The Institution of Mechanical Engineers (IMechE) UAS Challenge is an annual competition that brings together teams from universities around the world to design, build, and fly an unmanned aerial system (UAS). The challenge aims to encourage innovation and practical engineering skills among students.
Key Highlights of the IMechE UAS Challenge:
- Objective: Teams are tasked with developing a UAS that can perform a series of missions, which typically include autonomous flight, payload delivery, and obstacle avoidance.
- Rules and Guidelines: Each year, the challenge releases a new set of rules and guidelines that teams must follow.
- Registration: Teams must register by a specified deadline to participate. For the 2024 challenge, registration is open until October 31, 2023
- Competition Phases: The challenge usually consists of several phases, including design reviews, flight readiness reviews, and the final fly-off event where teams demonstrate their UAS’s capabilities.
- Innovation and Skills: The competition emphasizes innovation, technical skills, and teamwork. It provides students with hands-on experience in aerospace engineering and project management
The mission: ”A natural disaster has occurred with a large, populated area devasted. Several thousand people are cut-off, without power, fresh running water, food or medicines. In built-up
areas buildings have come down and rubble is hampering efforts to deliver emergency supplies. Time is critical. A UAS supply mission is launched from the Rescue Centre some distance away at the end of the current logistics trail. The UAS operate automatically, launching, transiting rapidly, navigating via pre-planned waypoints in a tight urban environment with rapid changes of direction, delivering aid safely and accurately to where it is most needed. They return via a different route and remain at low level to de conflict from incoming UAS and overflying crewed aircraft. This requires them to fly through the streets of the damaged communities – this will involve narrow corridors and rapid changes of direction. The UAS repeats the mission in all weather conditions until the need to drop aid subsides, sustaining a vital lifeline until a large scale rescue mission can be mounted to evacuate people from the devastated area.”

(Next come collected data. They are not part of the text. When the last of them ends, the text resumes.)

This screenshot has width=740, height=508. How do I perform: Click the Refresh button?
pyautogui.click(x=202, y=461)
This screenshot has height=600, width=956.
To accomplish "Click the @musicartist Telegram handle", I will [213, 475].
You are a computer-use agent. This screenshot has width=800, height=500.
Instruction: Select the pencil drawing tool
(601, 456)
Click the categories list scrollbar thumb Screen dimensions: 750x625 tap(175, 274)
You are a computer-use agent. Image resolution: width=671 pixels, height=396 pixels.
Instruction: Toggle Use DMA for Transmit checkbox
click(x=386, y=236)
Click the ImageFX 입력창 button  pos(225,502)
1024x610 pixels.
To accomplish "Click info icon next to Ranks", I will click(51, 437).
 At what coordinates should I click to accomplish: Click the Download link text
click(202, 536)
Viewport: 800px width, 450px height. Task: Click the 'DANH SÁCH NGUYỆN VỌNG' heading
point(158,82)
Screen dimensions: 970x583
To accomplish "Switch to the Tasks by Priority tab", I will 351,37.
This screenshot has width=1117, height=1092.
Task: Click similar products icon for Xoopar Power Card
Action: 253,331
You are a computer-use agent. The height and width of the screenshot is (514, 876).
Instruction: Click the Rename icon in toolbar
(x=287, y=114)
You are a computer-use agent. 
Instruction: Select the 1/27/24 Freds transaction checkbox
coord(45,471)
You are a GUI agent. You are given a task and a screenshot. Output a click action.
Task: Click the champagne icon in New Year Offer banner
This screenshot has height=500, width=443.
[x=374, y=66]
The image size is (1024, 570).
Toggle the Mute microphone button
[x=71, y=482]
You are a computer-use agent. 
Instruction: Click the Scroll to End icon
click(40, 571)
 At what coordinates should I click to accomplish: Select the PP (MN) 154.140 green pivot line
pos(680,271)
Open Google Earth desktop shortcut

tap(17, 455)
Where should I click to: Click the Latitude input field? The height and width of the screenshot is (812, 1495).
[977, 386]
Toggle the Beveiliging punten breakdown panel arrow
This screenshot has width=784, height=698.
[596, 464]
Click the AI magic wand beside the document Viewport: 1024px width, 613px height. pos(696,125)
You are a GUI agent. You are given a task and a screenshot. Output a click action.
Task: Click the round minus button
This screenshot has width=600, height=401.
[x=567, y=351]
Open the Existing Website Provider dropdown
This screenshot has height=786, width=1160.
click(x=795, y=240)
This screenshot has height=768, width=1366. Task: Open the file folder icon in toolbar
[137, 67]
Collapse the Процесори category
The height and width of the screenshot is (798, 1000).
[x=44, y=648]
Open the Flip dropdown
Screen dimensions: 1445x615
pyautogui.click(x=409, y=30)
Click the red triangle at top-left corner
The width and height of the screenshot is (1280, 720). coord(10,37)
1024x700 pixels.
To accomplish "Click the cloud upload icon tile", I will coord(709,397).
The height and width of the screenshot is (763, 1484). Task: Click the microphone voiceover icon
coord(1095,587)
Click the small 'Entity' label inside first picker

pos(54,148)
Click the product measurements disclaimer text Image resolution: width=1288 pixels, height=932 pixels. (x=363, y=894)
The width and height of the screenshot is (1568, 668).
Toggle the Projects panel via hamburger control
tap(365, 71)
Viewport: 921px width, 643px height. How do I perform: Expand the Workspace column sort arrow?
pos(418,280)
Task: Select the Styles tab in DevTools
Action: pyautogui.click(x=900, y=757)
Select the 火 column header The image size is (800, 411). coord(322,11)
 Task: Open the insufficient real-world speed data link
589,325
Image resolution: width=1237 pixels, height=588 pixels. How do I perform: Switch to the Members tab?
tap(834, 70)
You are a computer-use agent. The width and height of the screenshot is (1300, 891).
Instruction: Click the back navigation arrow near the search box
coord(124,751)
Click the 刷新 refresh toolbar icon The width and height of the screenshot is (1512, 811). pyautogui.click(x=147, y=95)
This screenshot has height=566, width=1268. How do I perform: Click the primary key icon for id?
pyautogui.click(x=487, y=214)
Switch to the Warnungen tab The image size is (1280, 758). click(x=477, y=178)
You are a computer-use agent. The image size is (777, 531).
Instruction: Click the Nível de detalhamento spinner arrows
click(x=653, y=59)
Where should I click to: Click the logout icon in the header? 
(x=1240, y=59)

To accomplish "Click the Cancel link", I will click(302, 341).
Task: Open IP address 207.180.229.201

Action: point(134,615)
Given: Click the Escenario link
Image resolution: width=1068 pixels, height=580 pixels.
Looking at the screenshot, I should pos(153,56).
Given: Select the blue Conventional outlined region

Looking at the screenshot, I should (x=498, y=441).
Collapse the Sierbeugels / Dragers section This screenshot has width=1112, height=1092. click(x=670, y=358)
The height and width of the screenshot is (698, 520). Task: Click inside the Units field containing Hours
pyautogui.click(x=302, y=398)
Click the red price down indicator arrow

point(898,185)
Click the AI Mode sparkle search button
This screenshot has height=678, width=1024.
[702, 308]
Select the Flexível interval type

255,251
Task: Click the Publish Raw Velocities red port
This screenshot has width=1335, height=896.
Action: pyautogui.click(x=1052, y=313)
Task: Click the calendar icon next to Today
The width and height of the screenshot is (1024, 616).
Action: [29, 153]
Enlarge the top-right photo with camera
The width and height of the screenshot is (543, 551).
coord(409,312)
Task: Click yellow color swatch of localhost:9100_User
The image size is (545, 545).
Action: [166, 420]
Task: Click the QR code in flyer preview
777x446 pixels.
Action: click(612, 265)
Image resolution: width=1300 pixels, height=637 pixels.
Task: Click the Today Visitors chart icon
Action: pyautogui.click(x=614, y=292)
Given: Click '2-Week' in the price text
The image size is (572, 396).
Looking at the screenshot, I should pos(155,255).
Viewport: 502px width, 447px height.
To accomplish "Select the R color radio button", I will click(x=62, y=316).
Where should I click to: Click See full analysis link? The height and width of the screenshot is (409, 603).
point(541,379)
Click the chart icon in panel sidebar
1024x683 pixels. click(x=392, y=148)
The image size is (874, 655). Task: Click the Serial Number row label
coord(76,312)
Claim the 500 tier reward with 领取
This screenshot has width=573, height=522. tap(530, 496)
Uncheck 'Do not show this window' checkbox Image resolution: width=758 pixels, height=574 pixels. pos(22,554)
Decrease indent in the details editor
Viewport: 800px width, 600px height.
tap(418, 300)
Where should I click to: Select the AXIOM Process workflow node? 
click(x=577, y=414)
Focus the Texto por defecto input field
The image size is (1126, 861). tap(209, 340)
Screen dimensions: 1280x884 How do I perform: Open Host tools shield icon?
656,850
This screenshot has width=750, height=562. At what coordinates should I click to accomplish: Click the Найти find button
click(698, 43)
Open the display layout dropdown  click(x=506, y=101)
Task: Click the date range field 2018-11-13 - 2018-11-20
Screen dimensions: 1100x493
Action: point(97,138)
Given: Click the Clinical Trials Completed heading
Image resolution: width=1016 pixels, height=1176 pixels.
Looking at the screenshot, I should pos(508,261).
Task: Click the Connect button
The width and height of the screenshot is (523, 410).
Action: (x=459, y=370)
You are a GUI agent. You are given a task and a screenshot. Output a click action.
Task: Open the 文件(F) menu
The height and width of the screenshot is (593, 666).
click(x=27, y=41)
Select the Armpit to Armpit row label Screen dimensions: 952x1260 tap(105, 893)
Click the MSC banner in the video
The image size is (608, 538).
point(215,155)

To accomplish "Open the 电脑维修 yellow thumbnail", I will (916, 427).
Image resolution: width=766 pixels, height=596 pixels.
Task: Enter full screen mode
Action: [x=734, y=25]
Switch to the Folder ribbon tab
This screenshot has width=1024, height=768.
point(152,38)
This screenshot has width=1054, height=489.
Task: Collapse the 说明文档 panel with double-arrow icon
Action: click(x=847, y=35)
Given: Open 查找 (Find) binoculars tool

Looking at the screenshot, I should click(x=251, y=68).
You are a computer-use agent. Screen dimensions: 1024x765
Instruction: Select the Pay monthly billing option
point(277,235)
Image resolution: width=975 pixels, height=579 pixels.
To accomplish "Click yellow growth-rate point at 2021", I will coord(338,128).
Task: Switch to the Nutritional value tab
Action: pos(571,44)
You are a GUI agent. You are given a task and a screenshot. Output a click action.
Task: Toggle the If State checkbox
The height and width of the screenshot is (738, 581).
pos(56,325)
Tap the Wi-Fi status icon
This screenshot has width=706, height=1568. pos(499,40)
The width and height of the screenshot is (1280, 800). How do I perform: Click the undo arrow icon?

Education and Development Objectives of the Event
The Challenge has a number of education and development objectives, in particular to:
Provide an opportunity for students to learn practical aerospace engineering skills for their future careers;
Provide an opportunity for students to explore innovative airframe and systems engineering design of a complex system;
Require them to follow an industry-recognised engineering development lifecycle (design, development, review and demonstration) against a demanding mission requirement;
Provide an opportunity for students to develop and demonstrate team working, project management, manufacturing, leadership and commercial skills as well as technical competence;
Provide an opportunity to demonstrate professionalism when exposed to real life flight safety considerations and live flight environments;
Enhance employment opportunities in the sector;
Stimulate interest in the civil UAS field;
Foster inter-university collaboration in the UAS technology area, and to provide a forum for interdisciplinary research; and
Enable students to interact with knowledgeable and experienced aerospace engineers on an aerospace project, through mentoring, webinars and feedback throughout the project.